▸ **Task statement**
Reproduce the whole listing exactly, omitting any picture it holds.
== Segment start ==
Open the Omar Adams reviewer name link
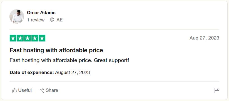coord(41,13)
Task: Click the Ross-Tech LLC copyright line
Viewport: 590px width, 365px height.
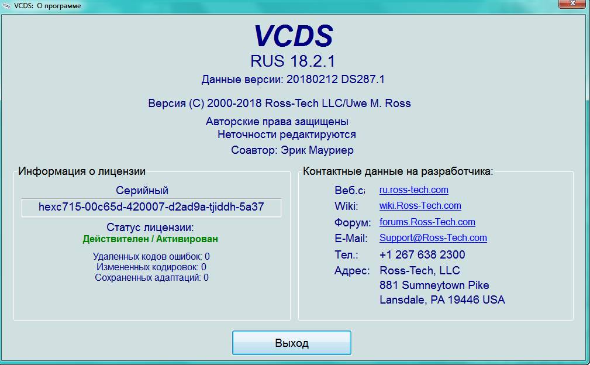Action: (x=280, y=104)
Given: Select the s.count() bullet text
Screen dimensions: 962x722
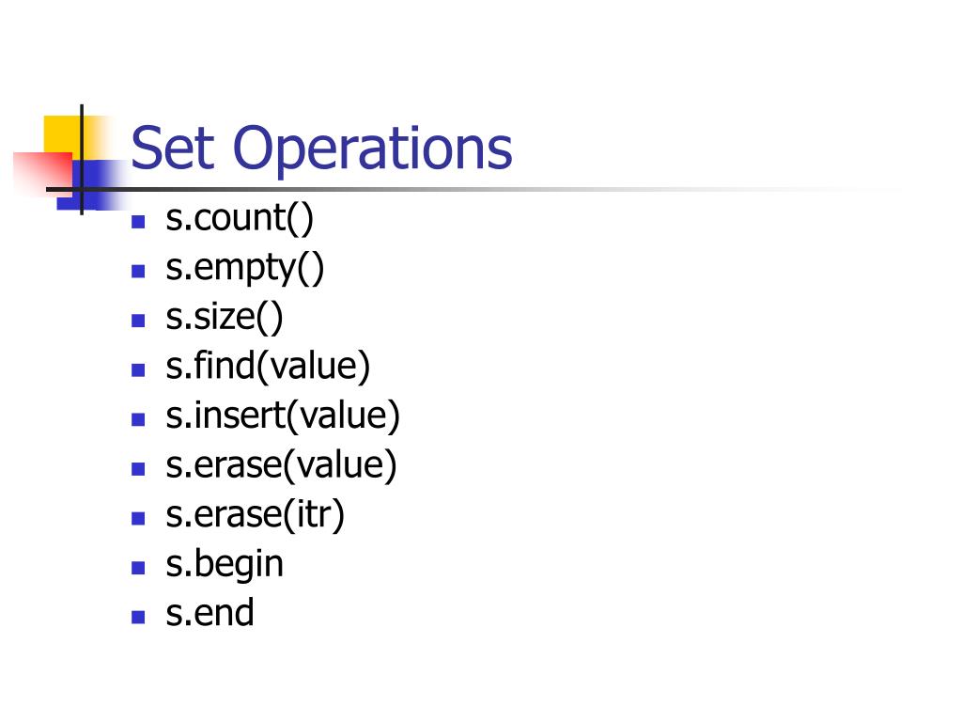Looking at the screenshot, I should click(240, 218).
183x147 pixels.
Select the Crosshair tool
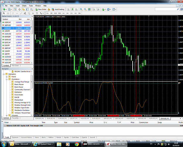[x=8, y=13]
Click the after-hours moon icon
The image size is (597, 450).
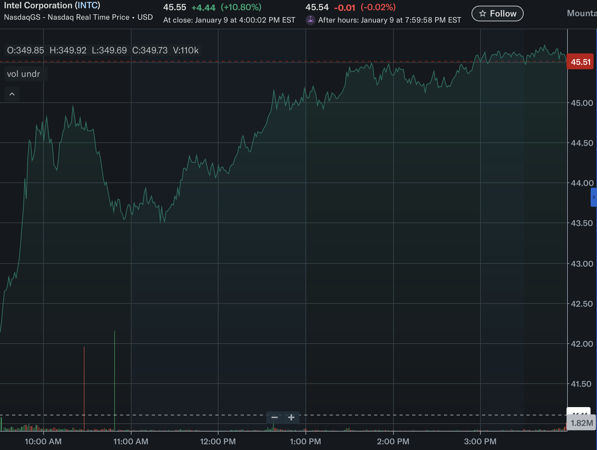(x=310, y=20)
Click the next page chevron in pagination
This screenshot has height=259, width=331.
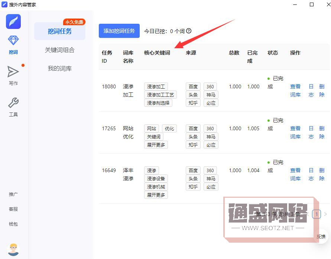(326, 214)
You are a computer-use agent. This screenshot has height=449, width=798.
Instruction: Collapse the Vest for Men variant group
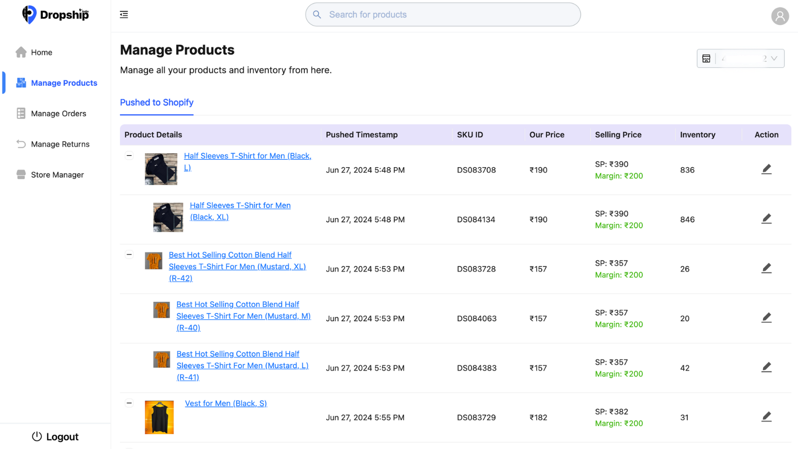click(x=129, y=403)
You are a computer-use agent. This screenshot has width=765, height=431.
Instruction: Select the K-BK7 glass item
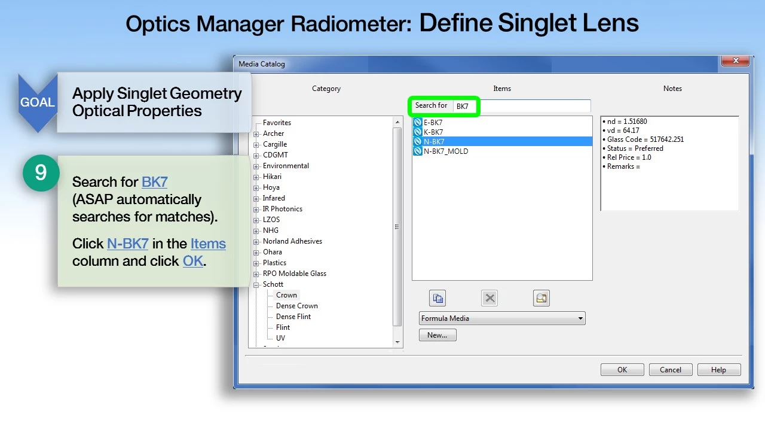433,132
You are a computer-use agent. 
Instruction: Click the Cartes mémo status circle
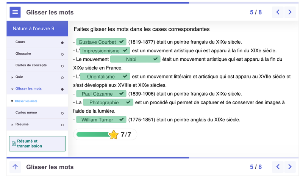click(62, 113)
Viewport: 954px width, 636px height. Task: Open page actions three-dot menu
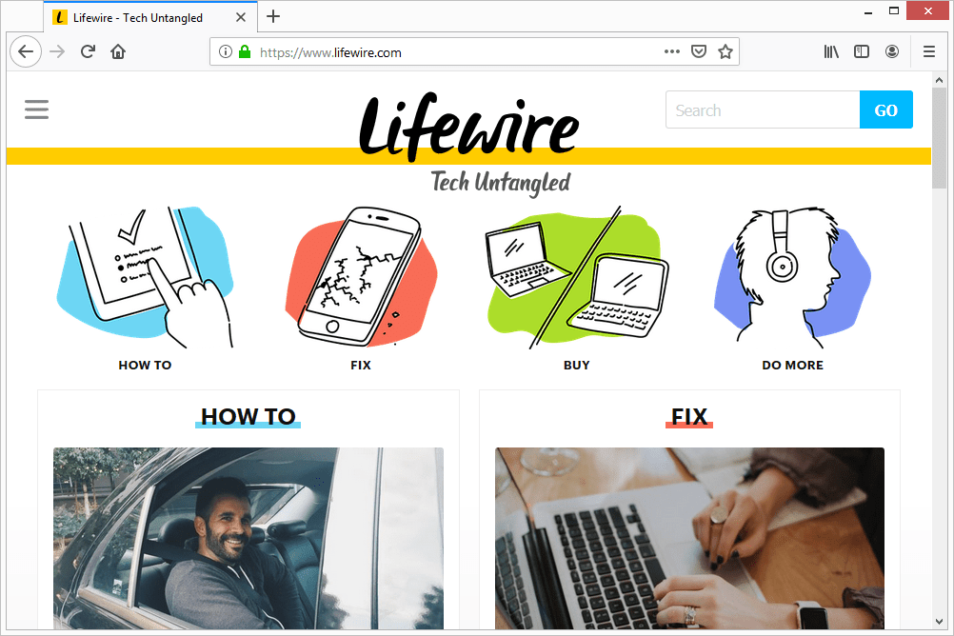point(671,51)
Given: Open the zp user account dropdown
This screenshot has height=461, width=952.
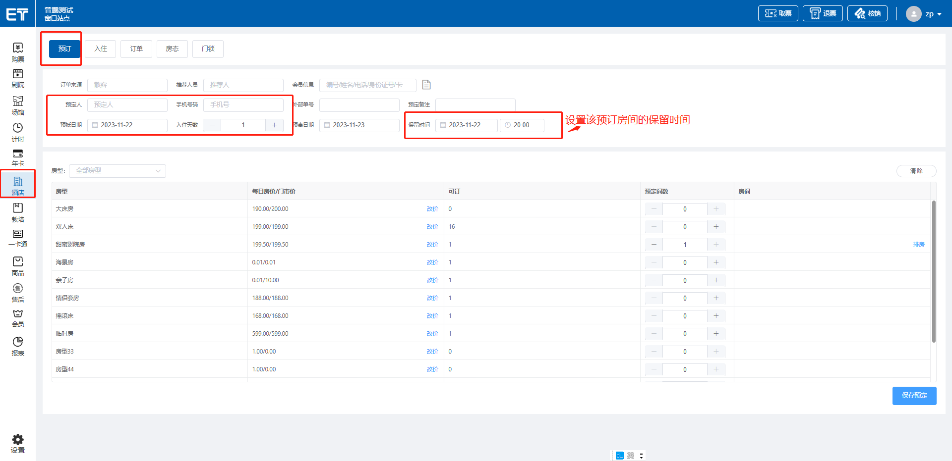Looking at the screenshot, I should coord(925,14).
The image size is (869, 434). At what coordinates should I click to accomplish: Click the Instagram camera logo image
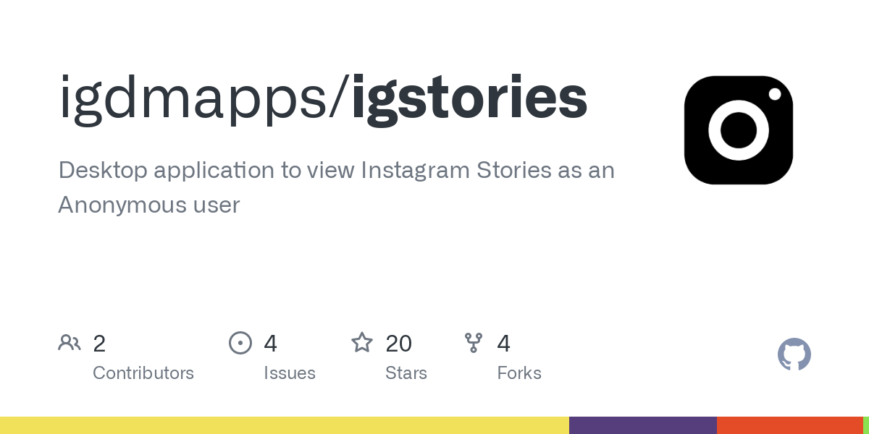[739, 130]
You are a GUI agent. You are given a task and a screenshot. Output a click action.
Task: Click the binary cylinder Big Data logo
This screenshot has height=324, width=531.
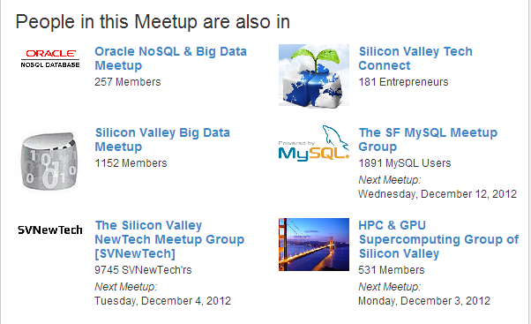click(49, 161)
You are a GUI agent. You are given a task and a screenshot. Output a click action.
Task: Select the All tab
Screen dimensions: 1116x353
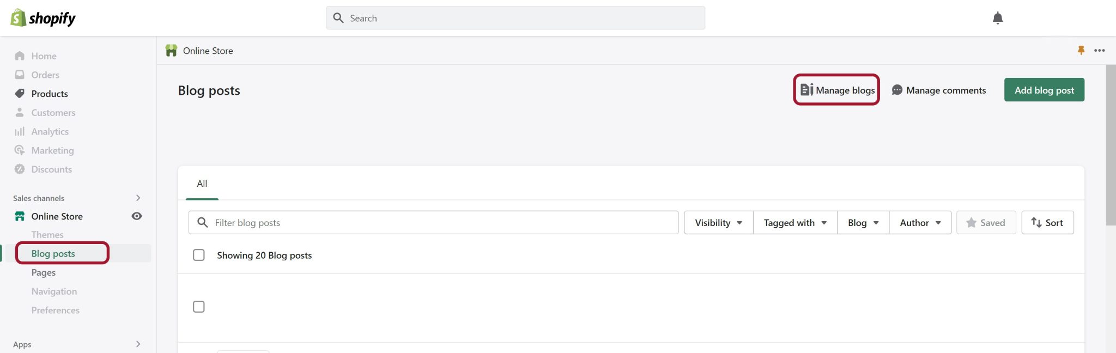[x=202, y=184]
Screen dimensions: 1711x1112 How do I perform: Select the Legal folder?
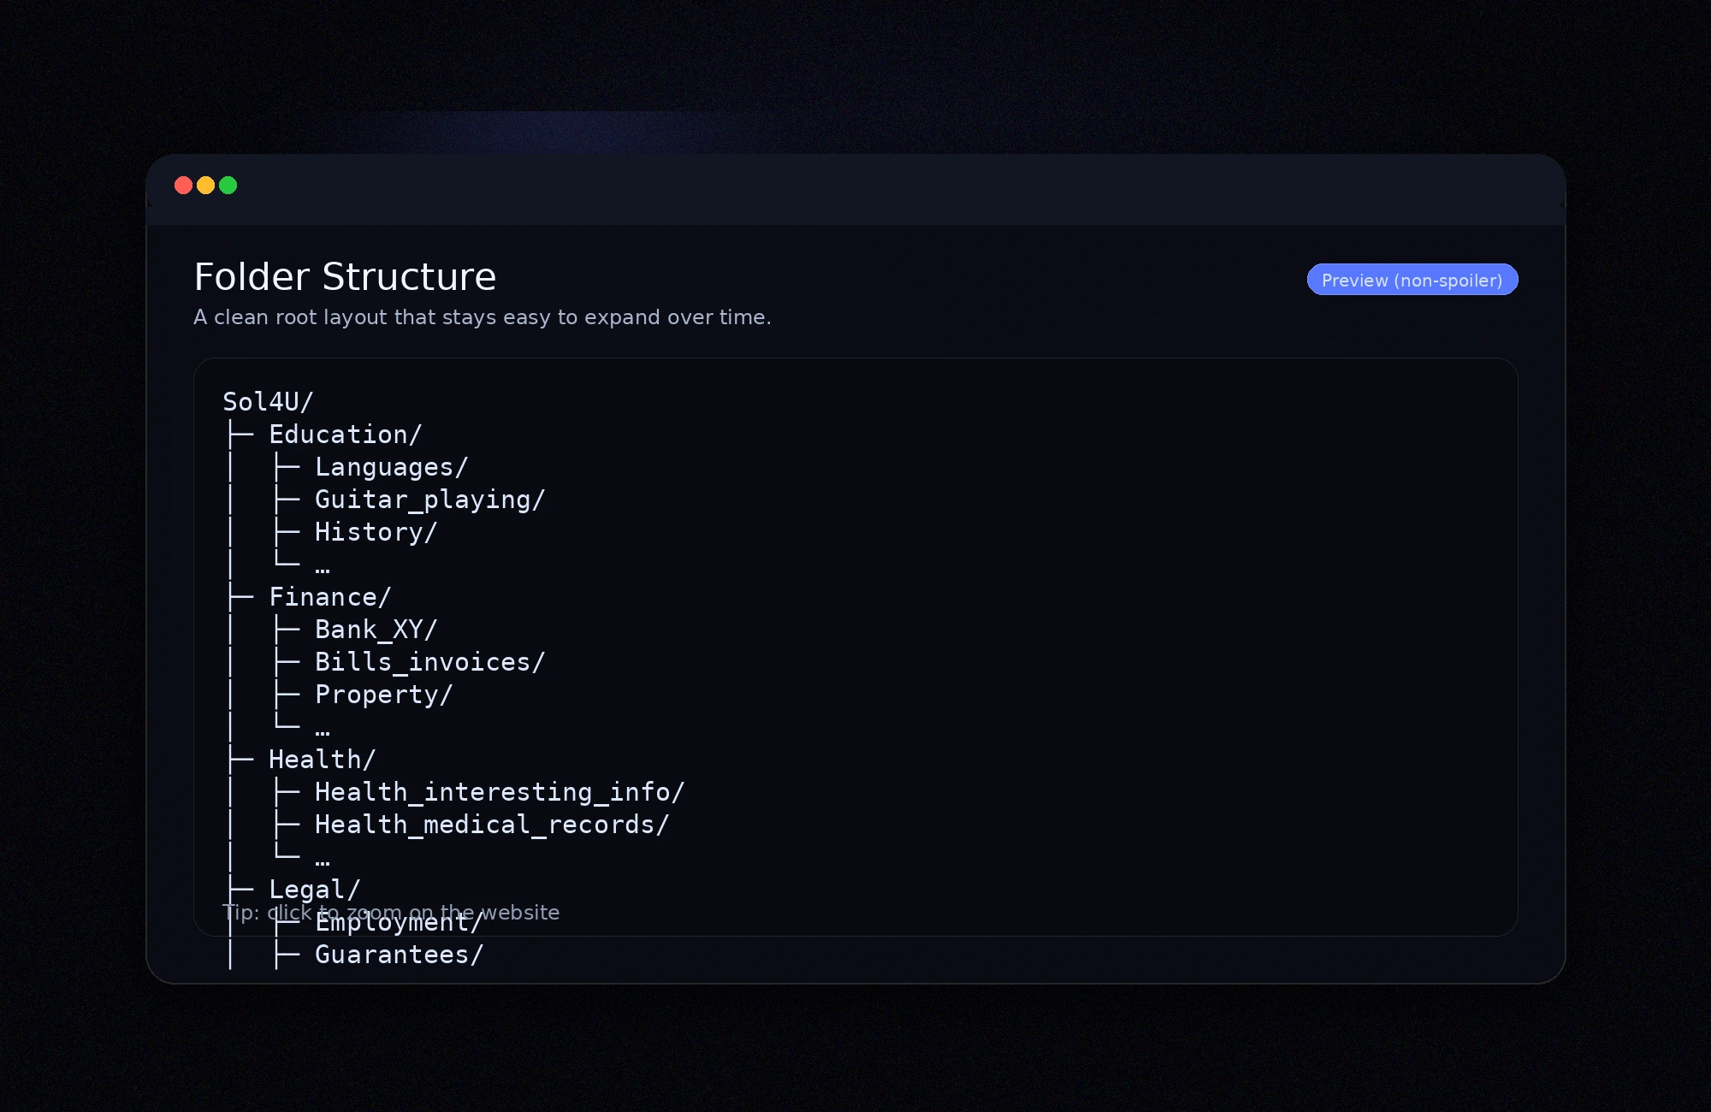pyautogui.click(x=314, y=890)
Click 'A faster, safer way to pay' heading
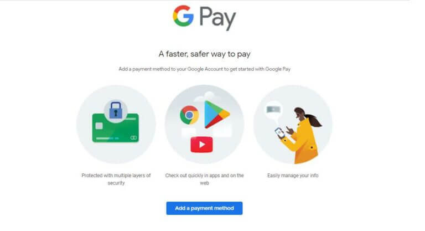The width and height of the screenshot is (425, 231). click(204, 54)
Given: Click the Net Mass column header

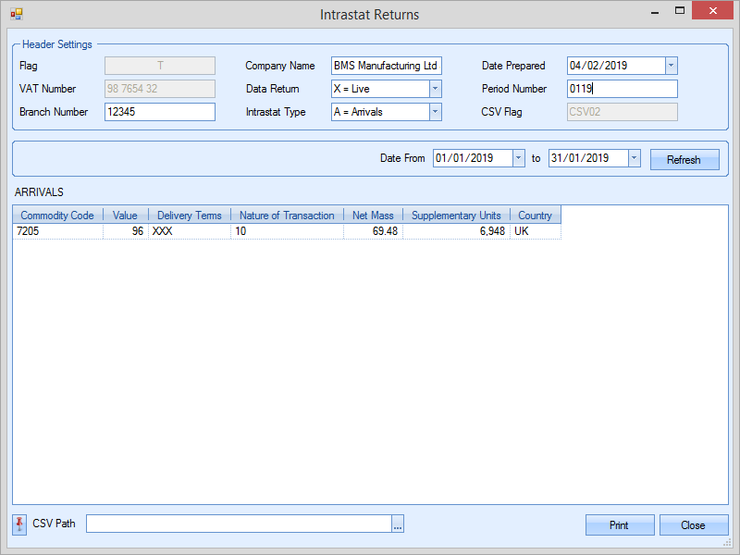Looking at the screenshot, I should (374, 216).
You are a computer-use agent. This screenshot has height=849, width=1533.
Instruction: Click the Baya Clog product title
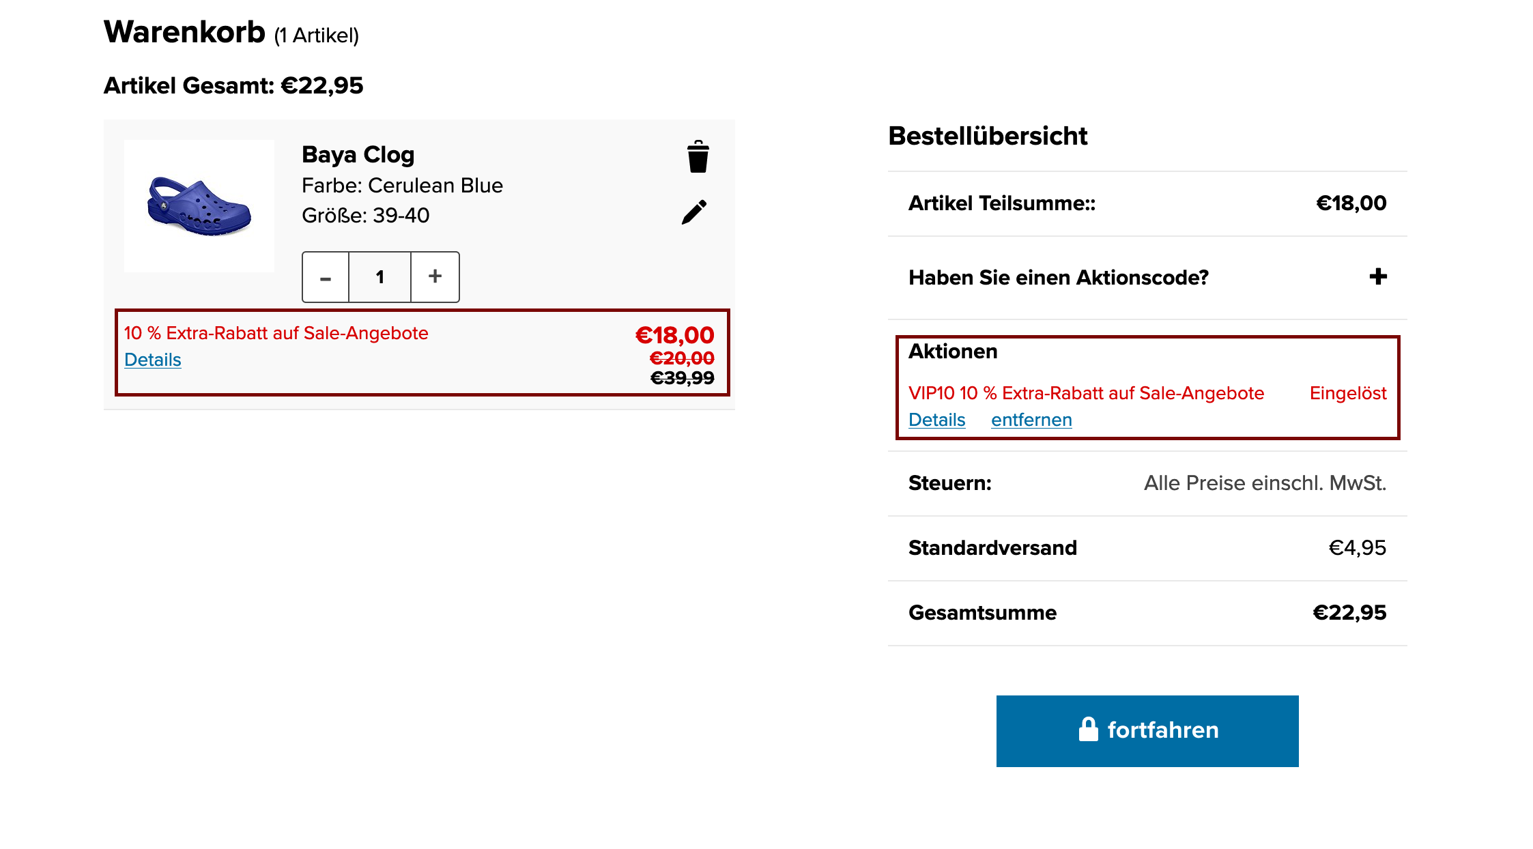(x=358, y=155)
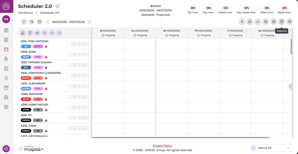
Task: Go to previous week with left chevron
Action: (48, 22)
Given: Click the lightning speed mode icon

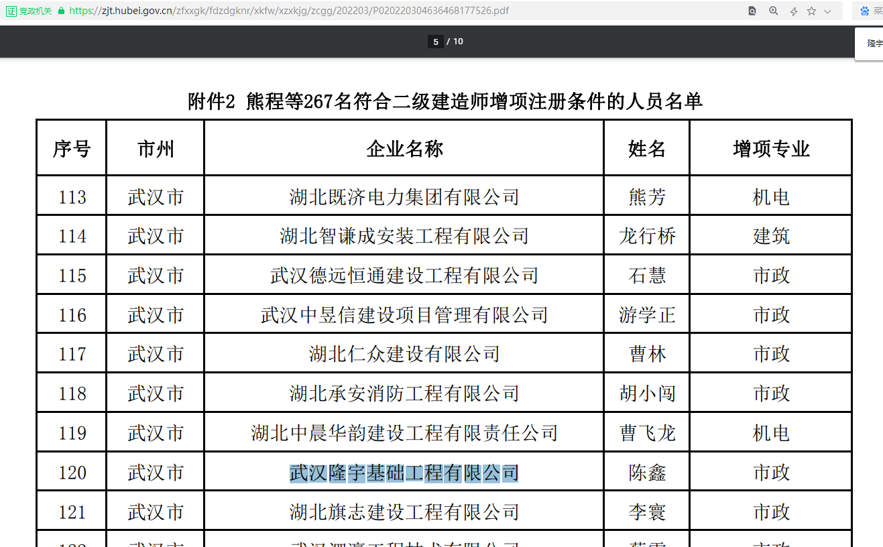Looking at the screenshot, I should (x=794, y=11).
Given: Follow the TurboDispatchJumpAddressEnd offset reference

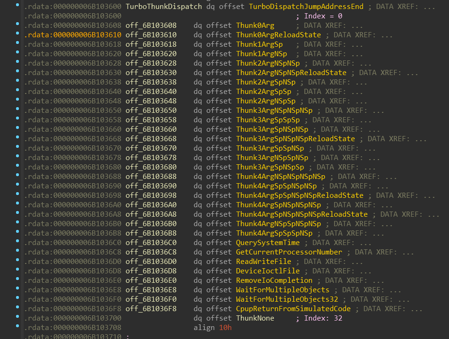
== Segment end ==
▸ **Response for this exercise**
Open the Omar Adams reviewer name link
coord(41,13)
Task: Click the Ross-Tech LLC copyright line
Viewport: 590px width, 365px height.
Action: (x=280, y=104)
Given: Select the s.count() bullet text
Screen dimensions: 962x722
Looking at the screenshot, I should click(240, 218).
183x147 pixels.
Select the Crosshair tool
[x=8, y=13]
Click the after-hours moon icon
The image size is (597, 450).
(x=310, y=20)
Click the next page chevron in pagination
This screenshot has height=259, width=331.
(326, 214)
You are a computer-use agent. This screenshot has height=449, width=798.
Instruction: Collapse the Vest for Men variant group
click(x=129, y=403)
You are a computer-use agent. This screenshot has width=765, height=431.
Instruction: Select the K-BK7 glass item
433,132
You are a computer-use agent. 
Instruction: Click the Cartes mémo status circle
click(62, 113)
Viewport: 954px width, 636px height. Task: Open page actions three-dot menu
point(671,51)
Given: Open the zp user account dropdown
This screenshot has height=461, width=952.
Looking at the screenshot, I should coord(925,14).
The image size is (869, 434). At what coordinates should I click to accomplish: Click the Instagram camera logo image
[739, 130]
You are a GUI agent. You are given a task and a screenshot. Output a click action.
Task: Click the binary cylinder Big Data logo
This screenshot has height=324, width=531.
click(49, 161)
You are a GUI agent. You are given a task and a screenshot. Output a click action.
Task: Select the All tab
Screen dimensions: 1116x353
[x=202, y=184]
Screen dimensions: 1711x1112 How do I perform: Select the Legal folder?
pyautogui.click(x=314, y=890)
Click 'A faster, safer way to pay' heading
The width and height of the screenshot is (425, 231). click(204, 54)
Given: Click the Net Mass column header

Looking at the screenshot, I should (374, 216).
You are a computer-use agent. This screenshot has height=849, width=1533.
Instruction: Click the Baya Clog product title
(x=358, y=155)
Task: Go to previous week with left chevron
Action: (48, 22)
Given: Click the lightning speed mode icon

Looking at the screenshot, I should (x=794, y=11).
Given: Follow the TurboDispatchJumpAddressEnd offset reference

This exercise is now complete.